* [Entries supplied]
· · ·
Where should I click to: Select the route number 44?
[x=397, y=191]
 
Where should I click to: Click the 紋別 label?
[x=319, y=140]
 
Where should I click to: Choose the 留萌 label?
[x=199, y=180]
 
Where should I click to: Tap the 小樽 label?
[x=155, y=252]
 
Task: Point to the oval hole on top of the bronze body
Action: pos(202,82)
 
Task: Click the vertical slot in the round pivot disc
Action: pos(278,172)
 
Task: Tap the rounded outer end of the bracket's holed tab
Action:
· · ·
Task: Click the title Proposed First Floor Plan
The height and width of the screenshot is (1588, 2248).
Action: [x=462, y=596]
· · ·
Rewrite the data as a numbered list with blank lines left out, beginning at the line that contains "Where should I click to: Select" and stopping after the line that contains "[x=155, y=252]".

* [Problem solution]
1. Where should I click to: Select the route number 44?
2. [x=397, y=191]
3. Where should I click to: Click the 紋別 label?
4. [x=319, y=140]
5. Where should I click to: Choose the 留萌 label?
6. [x=199, y=180]
7. Where should I click to: Tap the 小樽 label?
8. [x=155, y=252]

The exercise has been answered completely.